_Set task_
Reproduce the entries below, replacing "Screen dimensions" with "Display size" wherever it occurs and leaving everything else unchanged.
+++
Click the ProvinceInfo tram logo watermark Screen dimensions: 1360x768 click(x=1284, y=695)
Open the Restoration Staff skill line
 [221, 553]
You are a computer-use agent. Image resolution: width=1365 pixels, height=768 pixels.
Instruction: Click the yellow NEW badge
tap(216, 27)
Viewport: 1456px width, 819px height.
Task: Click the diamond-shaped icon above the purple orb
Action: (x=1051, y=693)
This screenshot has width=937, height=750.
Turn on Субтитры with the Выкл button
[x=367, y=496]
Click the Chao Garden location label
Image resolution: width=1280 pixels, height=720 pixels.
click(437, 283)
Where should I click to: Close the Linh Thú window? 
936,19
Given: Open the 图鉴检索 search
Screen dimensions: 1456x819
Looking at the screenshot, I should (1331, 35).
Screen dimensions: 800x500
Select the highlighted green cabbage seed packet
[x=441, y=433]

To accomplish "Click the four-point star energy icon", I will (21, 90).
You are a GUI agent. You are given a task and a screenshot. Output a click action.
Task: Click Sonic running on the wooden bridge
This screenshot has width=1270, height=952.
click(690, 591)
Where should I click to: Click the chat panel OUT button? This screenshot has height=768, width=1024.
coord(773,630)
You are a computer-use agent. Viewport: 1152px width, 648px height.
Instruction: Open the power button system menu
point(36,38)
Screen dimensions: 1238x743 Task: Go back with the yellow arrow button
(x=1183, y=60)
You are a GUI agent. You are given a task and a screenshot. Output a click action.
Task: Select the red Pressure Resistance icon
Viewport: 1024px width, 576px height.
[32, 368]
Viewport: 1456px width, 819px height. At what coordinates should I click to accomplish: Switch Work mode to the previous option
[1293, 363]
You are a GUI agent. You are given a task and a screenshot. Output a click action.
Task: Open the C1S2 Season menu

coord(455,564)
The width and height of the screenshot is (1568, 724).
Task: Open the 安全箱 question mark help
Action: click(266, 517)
+++
_Expected answer_
Click the ProvinceInfo tram logo watermark Display size: 1360x768 click(x=1284, y=695)
Open the Restoration Staff skill line
 [221, 553]
You are a computer-use agent. Image resolution: width=1365 pixels, height=768 pixels.
Instruction: Click the yellow NEW badge
tap(216, 27)
Viewport: 1456px width, 819px height.
Task: Click the diamond-shaped icon above the purple orb
Action: (x=1051, y=693)
This screenshot has width=937, height=750.
Turn on Субтитры with the Выкл button
[x=367, y=496]
Click the Chao Garden location label
Image resolution: width=1280 pixels, height=720 pixels.
click(437, 283)
Where should I click to: Close the Linh Thú window? 
936,19
Given: Open the 图鉴检索 search
Display size: 1456x819
Looking at the screenshot, I should (1331, 35).
Display size: 800x500
Select the highlighted green cabbage seed packet
[x=441, y=433]

To accomplish "Click the four-point star energy icon", I will (21, 90).
You are a GUI agent. You are given a task and a screenshot. Output a click action.
Task: Click Sonic running on the wooden bridge
This screenshot has width=1270, height=952.
click(690, 591)
Where should I click to: Click the chat panel OUT button? This screenshot has height=768, width=1024.
coord(773,630)
You are a computer-use agent. Viewport: 1152px width, 648px height.
Instruction: Open the power button system menu
point(36,38)
Display size: 1238x743 Task: Go back with the yellow arrow button
(x=1183, y=60)
You are a GUI agent. You are given a task and a screenshot. Output a click action.
Task: Select the red Pressure Resistance icon
Viewport: 1024px width, 576px height.
[32, 368]
Viewport: 1456px width, 819px height. At what coordinates should I click to accomplish: Switch Work mode to the previous option
[1293, 363]
You are a GUI agent. You are given a task and a screenshot. Output a click action.
Task: Open the C1S2 Season menu

coord(455,564)
The width and height of the screenshot is (1568, 724).
Task: Open the 安全箱 question mark help
Action: click(266, 517)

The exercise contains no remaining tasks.